Pengulas 1 (Wahyu Sari Ningsi 3101422078):
Komentar yang diberikan
Review artikel ryandra:
– Karena artikel masih dalam on progress dan belum mencapai 1000 kata, maka perlu dikembangkan lagi isinya, misalnya ditambahkan Perbandingan kasus sungai kotor di negara lain atau Usaha komunitas lokal yang berhasil mengubah wajah sungai atau paragraf lanjutan seperti membahas penyebab gagalnya narasi lingkungan menjadi viral (misalnya karena algoritma media sosial, rendahnya literasi lingkungan, dll).
– Pada sub judul pertama terdapat kalimat “apalagi jika mengingat dampaknya pada kesehatan, ekonomi, dan kehidupan sosial masyarakat.” Apa dampaknya?
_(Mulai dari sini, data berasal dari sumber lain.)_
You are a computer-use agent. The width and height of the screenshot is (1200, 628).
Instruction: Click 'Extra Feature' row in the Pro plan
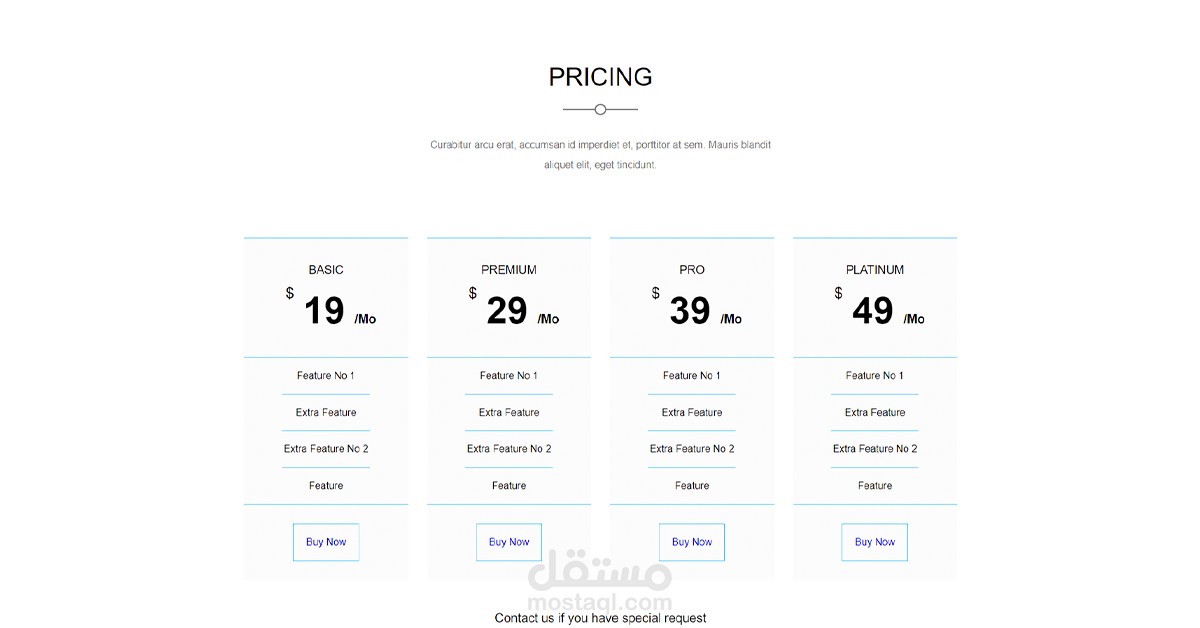[x=692, y=412]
Bisa dijelaskan atau ditambahkan apa saja dampaknya, karena pasti memiliki dampak yang serius dan dari dampak tersebut bisa saja membuat masyarakat semakin sadar akan pentingnya menjaga kebersihan lingkungan khususnya Sungai.
– Pernyataan tentang pencemaran sungai dan dampaknya sangat relevan, namun tulisan akan jauh lebih kuat jika disertai data. Misalnya, sebutkan data pencemaran Sungai Citarum dari lembaga lingkungan hidup atau WHO untuk memperkuat argumen. Atau, pada tahun 2013, Green Cross Swizerland dan Blacksmith Institute telah membenarkan bahwa Sungai Citarum menjadi salah satu tempat tercemar dan terkotor di dunia.
– Artikel Opini seharusnya tidak hanya menunjukkan masalah, tapi juga mengarahkan pembaca pada pemikiran atau tindakan. Artikel ini belum menyajikan solusi, seperti peran komunitas, edukasi lingkungan, atau tekanan pada pemerintah.
(Komentar untuk opini saya yang saat itu masih tahap pengerjaan dan belum ada revisi).
Pengulas 2 (Fieva Hylmi Kurniawan 3101422091):
Komentar yang diberikan
Review Opini Penulisan yang terlalu panjang dapat dipersempit lagi untuk penulisan opini di kompas cukup 800-1000 kata saja
Call to Action yang Lebih Spesifik
– Opini mengajak pembaca untuk “bersuara,” tetapi bisa lebih konkret dengan menyarankan:
– Petisi online untuk mendorong kebijakan.
– Tantangan media sosial (misalnya #SayaPeduliSungai).
– Panduan langkah demi langkah untuk bergabung dengan komunitas lingkungan. (Komentar ini tertuju untuk opini saya yang telah direvisi).